POF has been a problem for researchers and infertility experts for years. While there are many different explanations for POF, no exact cause has ever been identified. Possible reasons that eggs may cease to be produced include chemotherapy or radiation treatment and chromosomal abnormalities.

Follicle dysfunction may occur if a woman has a low amount of follicle or an abnormal autoimmune reaction that causes the body to attack developing follicles. There is also some suggestion that POF may be genetic. However, only about 10 to 20% of women with POF have a family history of the disorder.

Getting A Diagnosis
A woman’s menstrual cycle is usually a good indicator of her health. Missing a period is usually a sign that something is not right and warrants an appointment with your doctor.

For a doctor to diagnose POF, it is necessary to do a blood test that measures the level of FSH in your blood. While missing one period is reason enough to visit your doctor, it is usually necessary to have had no period for four consecutive months before POF can be diagnosed. When investigating the possibility of POF, you will need to do two FSH blood tests about a month apart. A diagnosis of POF is likely if your tests show your FSH levels to be above 40mlU/ml. In some cases, doctors will diagnose POF with FSH levels above 30mlU/ml.

POF can contribute to other health problems, therefore it is important to receive proper treatment for the disorder. POF can increase a woman’s risk of osteoporosis, heart disease, thyroid problems, diabetes as well as adrenal problems.

Getting Treatment
As with menopause, the most common treatment for POF is hormone replacement therapy (HRT). Although the doses of estrogen and progesterone (and occasionally testosterone) are higher than HRT in menopause, the levels are increased gradually so that the body has time to get used to the hormones.

Although there is some disagreement as to how long HRT can safely be used in menopause, most experts agree that HRT is safer for women with POF. This is because HRT is used to replace the levels of hormones that these women should have naturally.

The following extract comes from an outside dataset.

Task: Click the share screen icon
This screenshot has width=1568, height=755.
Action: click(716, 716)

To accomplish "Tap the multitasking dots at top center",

During menopause, HRT looks to prolong the levels of estrogen and progesterone in the body. Naturally, menopausal women do not have high levels of estrogen and progesterone.

By raising the amount of estrogen and progesterone back up to natural levels, most women with POF begin to have regular periods again. HRT can also help to lower a woman’s chances of osteoporosis. While hormone pills can be used, many doctors prefer to prescribe their patients HRT patches, which allow the hormones to constantly be released into the body.

Occasionally, birth control pills may be prescribed to provide a woman with increased levels of estrogen and progesterone. Following a healthy diet and exercising regularly can minimize your risk of osteoporosis as well as heart disease.

POF And Pregnancy
What can make POF so devastating to so many women is the fact that their chances of having a child naturally virtually disappear. Only 5 to 10% of women with POF will be able to successfully become pregnant without the aid of fertility treatments. However, since there is no way of determining which women are more likely to get pregnant, fertility treatments are recommended for women who wish to conceive.

It is usually suggested that women avoid trying unproven fertility treatments as these can compromise your fertility even more. Since it is your egg production that is affected by POF and not your uterus, it is still possible to carry a pregnancy. Going through in vitro fertilization with a donor egg has proven successful for some women. Adoption is another wonderful option that many parents have been more than satisfied with.

Researchers continue to explore new treatments that can help improve fertility in women with POF. If you would like to have children, discuss your options with your doctor and your partner to determine which choice is the best one for you.